Ainsi allais-je, du pas crétin de ma démarche alexandrine, l’esprit bourgeonnant de pensées éclatantes, quand vous parûtes, monsieur, et m’assombrîtes soudain la tranquillité.
Vous vous êtes rangé le long du trottoir à dix mètres devant moi. La porte arrière côté trottoir s’est entrouverte avec une lenteur infinie, sous la pression désordonnée d’une main fébrile que prolongeait un bras nu décharné.

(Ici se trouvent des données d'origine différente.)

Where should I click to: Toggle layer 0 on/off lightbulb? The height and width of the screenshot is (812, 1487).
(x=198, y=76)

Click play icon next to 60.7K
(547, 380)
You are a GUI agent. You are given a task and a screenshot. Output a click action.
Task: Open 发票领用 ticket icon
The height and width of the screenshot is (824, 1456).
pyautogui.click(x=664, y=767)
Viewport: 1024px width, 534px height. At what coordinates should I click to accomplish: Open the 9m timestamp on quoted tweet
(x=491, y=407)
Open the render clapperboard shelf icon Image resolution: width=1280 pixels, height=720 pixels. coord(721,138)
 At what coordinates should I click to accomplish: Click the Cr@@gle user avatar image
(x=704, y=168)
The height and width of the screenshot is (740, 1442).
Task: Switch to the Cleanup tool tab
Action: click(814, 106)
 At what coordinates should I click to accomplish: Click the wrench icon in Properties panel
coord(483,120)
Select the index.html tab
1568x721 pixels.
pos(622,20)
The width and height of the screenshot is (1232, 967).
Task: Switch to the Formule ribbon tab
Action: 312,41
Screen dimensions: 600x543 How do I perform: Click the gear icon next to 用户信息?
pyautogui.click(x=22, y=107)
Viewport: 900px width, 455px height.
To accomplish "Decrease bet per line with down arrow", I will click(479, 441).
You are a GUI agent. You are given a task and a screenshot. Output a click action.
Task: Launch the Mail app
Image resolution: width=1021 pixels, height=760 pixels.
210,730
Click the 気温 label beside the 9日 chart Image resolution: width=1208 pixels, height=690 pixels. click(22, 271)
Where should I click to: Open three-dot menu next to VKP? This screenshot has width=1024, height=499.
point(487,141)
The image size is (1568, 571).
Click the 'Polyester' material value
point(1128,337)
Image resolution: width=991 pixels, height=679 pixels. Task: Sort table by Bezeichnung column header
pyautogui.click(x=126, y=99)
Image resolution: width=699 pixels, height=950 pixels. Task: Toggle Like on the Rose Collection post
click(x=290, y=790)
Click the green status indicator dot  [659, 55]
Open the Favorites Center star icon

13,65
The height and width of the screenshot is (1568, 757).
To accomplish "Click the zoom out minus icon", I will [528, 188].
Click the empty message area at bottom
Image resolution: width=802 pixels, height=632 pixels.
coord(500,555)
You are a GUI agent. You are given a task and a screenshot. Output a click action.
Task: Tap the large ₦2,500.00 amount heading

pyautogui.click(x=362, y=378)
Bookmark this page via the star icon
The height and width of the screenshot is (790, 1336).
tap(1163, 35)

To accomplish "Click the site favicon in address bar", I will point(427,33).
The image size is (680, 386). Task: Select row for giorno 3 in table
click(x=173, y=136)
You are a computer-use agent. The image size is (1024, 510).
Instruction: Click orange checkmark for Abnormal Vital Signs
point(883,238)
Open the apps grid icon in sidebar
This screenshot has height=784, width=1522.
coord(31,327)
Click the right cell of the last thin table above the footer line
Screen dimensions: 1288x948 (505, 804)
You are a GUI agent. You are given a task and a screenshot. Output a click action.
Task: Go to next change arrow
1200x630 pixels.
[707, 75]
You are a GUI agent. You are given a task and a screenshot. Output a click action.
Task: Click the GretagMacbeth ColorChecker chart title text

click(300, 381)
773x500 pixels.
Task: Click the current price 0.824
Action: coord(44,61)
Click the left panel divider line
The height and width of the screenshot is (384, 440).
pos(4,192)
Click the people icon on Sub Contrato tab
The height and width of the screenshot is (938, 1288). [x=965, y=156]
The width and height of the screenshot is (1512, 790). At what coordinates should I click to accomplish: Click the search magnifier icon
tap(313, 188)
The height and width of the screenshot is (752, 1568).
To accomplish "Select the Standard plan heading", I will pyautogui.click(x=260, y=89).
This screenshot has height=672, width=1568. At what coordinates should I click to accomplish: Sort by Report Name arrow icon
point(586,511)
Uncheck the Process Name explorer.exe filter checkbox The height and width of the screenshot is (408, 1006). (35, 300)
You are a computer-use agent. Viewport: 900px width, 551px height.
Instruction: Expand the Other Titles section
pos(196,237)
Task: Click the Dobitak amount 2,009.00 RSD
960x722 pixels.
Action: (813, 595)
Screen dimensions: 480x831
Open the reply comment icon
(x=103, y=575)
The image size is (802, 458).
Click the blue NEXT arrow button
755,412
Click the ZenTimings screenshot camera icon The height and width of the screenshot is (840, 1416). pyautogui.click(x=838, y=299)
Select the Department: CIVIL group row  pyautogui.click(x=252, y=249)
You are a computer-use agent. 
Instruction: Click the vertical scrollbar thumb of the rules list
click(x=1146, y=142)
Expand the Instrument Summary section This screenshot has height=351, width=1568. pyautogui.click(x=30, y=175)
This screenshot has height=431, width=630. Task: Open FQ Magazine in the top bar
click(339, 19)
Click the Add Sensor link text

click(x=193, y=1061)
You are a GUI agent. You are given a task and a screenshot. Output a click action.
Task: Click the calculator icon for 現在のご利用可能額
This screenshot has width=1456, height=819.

C’était une main effroyablement tordue par les rhumatismes, désespérément crochue pour ne pas lâcher la vie, une main translucide parsemée de ces étranges taches brunes et lisses qui dessinent parfois d’improbables mouches sous la peau des vieillards finissants. Au prix d’un effort pictural surhumain, de sa main jumelle, cette main pitoyable rutilait par cinq fois de l’éclat saugrenu d’un vernis cerise, dérisoire coquetterie de la très vieille dame qui devait constituer, à l’évidence, la partie cachée de ce membre à peine supérieure.
Je ne le dis pas à votre intention, monsieur le chauffeur du taxi 790 BRR 75, car il me plaît de penser que la sérénité de votre abrutissement global ne vous autorise pas à hisser votre entendement au-dessus d’une rumination céphalogastrique de base, mais il me semble que nous ne devrions pas sourire de cette ultime tentative de plaire qui incite les vieillards au bord du grabat à continuer à se peindre. C’est peut-être une expression de l’instinct de conservation. J’ai entendu un jour Mme Simone Veil faire observer que la plupart des rescapés des camps de la mort nazis avaient puisé la force morale et physique de survivre dans un souci quotidien de fragile dignité qui les poussait à continuer de se tailler la moustache ou de se tresser les nattes jusqu’au fond de leur enfer.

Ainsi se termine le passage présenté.